The official PyTorch implementation of FastFlowNet (ICRA 2021).

Authors: Lingtong Kong, Chunhua Shen, Jie Yang

Network Architecture

Dense optical flow estimation plays a key role in many robotic vision tasks. It has been predicted with satisfying accuracy than traditional methods with advent of deep learning. However, current networks often occupy large number of parameters and require heavy computation costs. These drawbacks have hindered applications on power- or memory-constrained mobile devices. To deal with these challenges, in this paper, we dive into designing efficient structure for fast and accurate optical flow prediction. Our proposed FastFlowNet works in the well-known coarse-to-fine manner with following innovations. First, a new head enhanced pooling pyramid (HEPP) feature extractor is employed to intensify high-resolution pyramid feature while reducing parameters. Second, we introduce a novel center dense dilated correlation (CDDC) layer for constructing compact cost volume that can keep large search radius with reduced computation burden. Third, an efficient shuffle block decoder (SBD) is implanted into each pyramid level to acclerate flow estimation with marginal drops in accuracy. The overall architecture of FastFlowNet is shown as below.

NVIDIA Jetson TX2

Optimized by TensorRT, proposed FastFlowNet can approximate real-time inference on the Jetson TX2 development board, which represents the first real-time solution for accurate optical flow on embedded devices. For training, please refer to PWC-Net and IRR-PWC, since we use the same datasets, augmentation methods and loss functions. Currently, only pytorch implementation and pre-trained models are available. A demo video for real-time inference on embedded device is shown below, note that there is time delay between real motion and visualized optical flow.

tx2_demo

Optical Flow Performance

Experiments on both synthetic Sintel and real-world KITTI datasets demonstrate the effectiveness of proposed approaches, which consumes only 1/10 computation of comparable networks (PWC-Net and LiteFlowNet) to get 90% of their performance. In particular, FastFlowNet only contains 1.37 M parameters and runs at 90 or 5.7 fps with one desktop NVIDIA GTX 1080 Ti or embedded Jetson TX2 GPU on Sintel resolution images. Comprehensive comparisons among well-known flow architectures are listed in the following table. Times and FLOPs are measured on Sintel resolution images with PyTorch implementations.

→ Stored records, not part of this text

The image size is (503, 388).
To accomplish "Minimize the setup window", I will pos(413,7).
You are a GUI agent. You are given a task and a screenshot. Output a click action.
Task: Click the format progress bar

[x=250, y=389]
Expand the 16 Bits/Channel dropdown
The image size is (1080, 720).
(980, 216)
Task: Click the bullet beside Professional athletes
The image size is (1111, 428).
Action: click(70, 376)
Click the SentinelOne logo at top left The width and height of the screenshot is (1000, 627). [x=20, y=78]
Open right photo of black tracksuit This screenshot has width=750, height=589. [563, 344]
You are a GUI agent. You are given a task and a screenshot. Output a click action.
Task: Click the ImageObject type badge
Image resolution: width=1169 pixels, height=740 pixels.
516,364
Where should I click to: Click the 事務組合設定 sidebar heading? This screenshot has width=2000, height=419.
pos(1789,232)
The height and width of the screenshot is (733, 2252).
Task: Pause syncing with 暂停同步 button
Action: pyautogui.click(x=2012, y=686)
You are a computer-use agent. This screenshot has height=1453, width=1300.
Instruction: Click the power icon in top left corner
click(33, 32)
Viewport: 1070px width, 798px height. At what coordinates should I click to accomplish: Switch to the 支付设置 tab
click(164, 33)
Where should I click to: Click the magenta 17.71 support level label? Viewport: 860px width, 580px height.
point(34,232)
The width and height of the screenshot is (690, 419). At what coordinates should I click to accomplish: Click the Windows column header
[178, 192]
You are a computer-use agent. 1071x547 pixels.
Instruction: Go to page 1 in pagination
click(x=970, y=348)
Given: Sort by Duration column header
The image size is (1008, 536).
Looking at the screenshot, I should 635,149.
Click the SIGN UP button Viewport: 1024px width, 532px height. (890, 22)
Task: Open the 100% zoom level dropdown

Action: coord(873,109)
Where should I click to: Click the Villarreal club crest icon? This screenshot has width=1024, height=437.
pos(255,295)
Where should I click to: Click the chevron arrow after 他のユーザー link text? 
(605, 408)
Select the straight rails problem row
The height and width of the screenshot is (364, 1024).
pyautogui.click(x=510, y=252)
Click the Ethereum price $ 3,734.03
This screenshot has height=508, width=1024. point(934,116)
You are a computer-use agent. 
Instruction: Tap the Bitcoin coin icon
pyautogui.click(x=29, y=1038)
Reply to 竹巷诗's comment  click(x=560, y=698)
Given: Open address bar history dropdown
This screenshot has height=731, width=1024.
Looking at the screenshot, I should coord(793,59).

Sintel Clean Test (AEPE) KITTI 2015 Test (Fl-all) Params (M) FLOPs (G) Time (ms) 1080Ti Time (ms) TX2
FlowNet2 4.16 11.48% 162.52 24836.4 116 1547
SPyNet 6.64 35.07% 1.20 149.8 50 918
PWC-Net 4.39 9.60% 8.75 90.8 34 485
LiteFlowNet 4.54 9.38% 5.37 163.5 55 907
FastFlowNet 4.89 11.22% 1.37 12.2 11 176

Some visual examples of our FastFlowNet on several image sequences are presented as follows.

frame_0006

frame_0007

frame_0006_flow

000038_10

000038_11

000038_10_flow

Usage

Our experiment environment is with CUDA 9.0, Python 3.6 and PyTorch 0.4.1. First, you should build and install the Correlation module in ./model/correlation_package/ with command below

$ python setup.py build
$ python setup.py install

To benchmark running speed and calculate model parameters, you can run

$ python benchmark.py

A demo for predicting optical flow given two time adjacent images, please run

$ python demo.py

Note that you can change the pre-trained models from different datasets for specific applications. The model ./checkpoints/fastflownet_ft_mix.pth is fine-tuned on mixed Sintel and KITTI, which may obtain better generalization ability.